Now comes an analysis by the Tax Foundation, which has reviewed the aggregate of all returns filed by April 15th.  This covers about 80% of potential returns for 2018 taxes, but does not include those who have requested an extension. 

The numbers are clear.  Despite the rhetoric of critics who have decried the Tax Cuts and Jobs Act as a “tax cut for the rich”, the opposite is true.  Taxes went down for all income levels except those earning more than $1 Million per year.

While rates for those on the top end of the scale were cut, so were the deductions they are able to claim.  State and Local taxes, often referred to as SALT deductions, are now capped at $10,000 for deductions. 

This affected taxpayers in states with high state income tax rates like California and New York, but also limited the deductions for those whose high home values have them paying large amounts of property taxes.  It’s ironic that many who decry the tax cuts as a giveaway to the rich also want to restore full deduction of state and local taxes.  It’s almost as if they’re being hypocritical…

Also noted by the Tax Foundation is the increase in the ease of filing under the new code.  The standard deduction increased from $13,000 to $24,000 for married couples, and from $6,500 to $12,000 for individuals.  This decreased those that itemized their deductions from 30% of returns filed to 10%. 

Families with children were a big winner under the new tax code.  With the childhood tax credit doubling and the income limit for families eligible for the tax credit increased, the Tax Foundation found increased use of the credit across all income rates except the for those earning more than $1 Million.
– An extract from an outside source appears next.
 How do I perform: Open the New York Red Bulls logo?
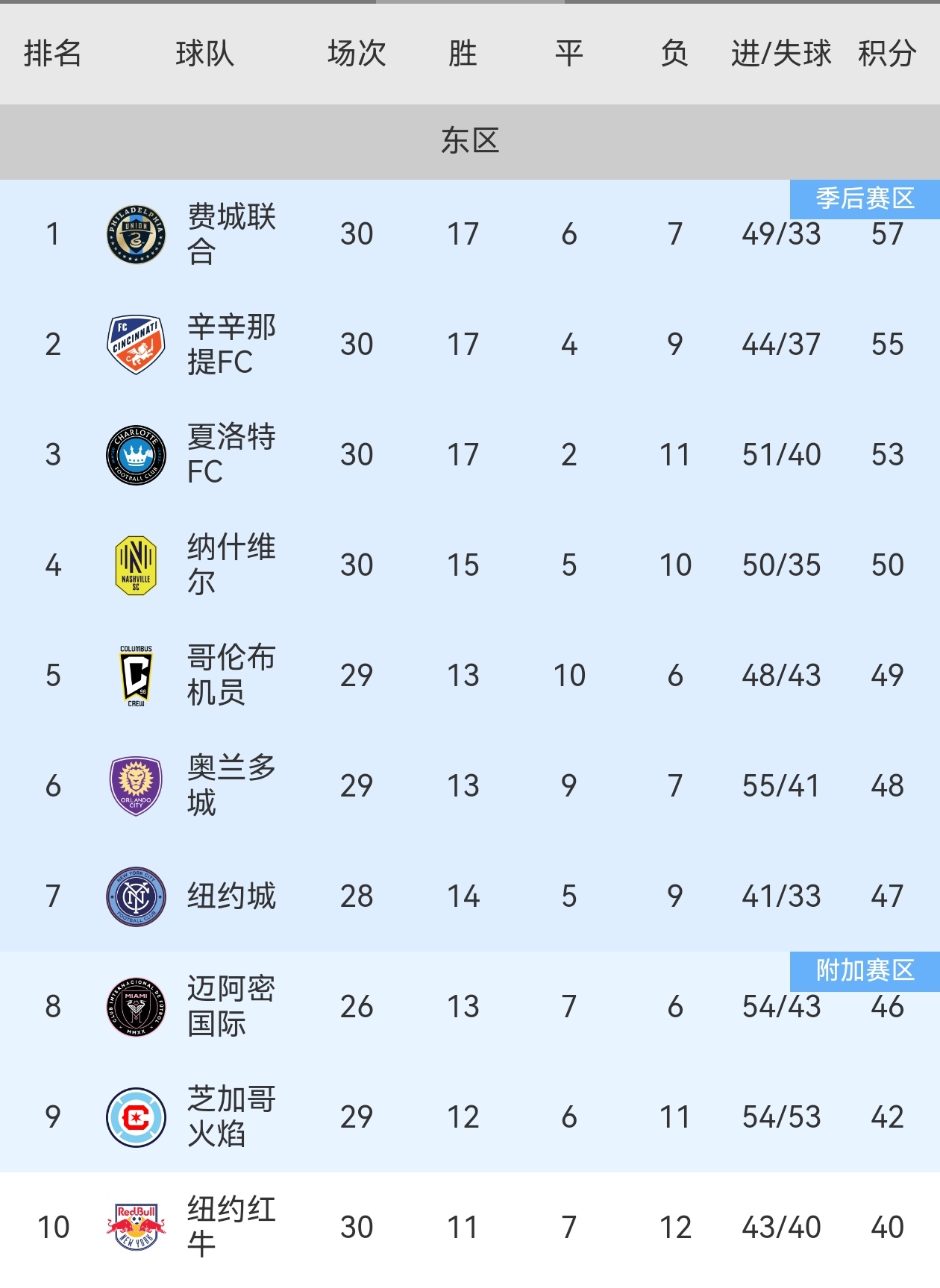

As we move closer to a Presidential election, many will attempt to continue to obfuscate the effect of tax cuts on the American taxpayer.  We’ll also continue to see politicians from California and New York demand “the rich” pay more while they simultaneously try to restore SALT deductions so that the high taxes their states collect can be subsidized by deductions against their federal tax bills.

All of that rhetoric needs to be met with reality.  Taxes went down under the Tax Cuts and Jobs Act for the average tax returns in each income bracket except those earning over $1 Million per year. 

Meanwhile, the economy continues to grow.  Wages are rising at the highest rate in over a decade.  Unemployment is near half-century lows. 

The tax cuts have worked as advertised.  It would be nice to see more members of political media report that accurately.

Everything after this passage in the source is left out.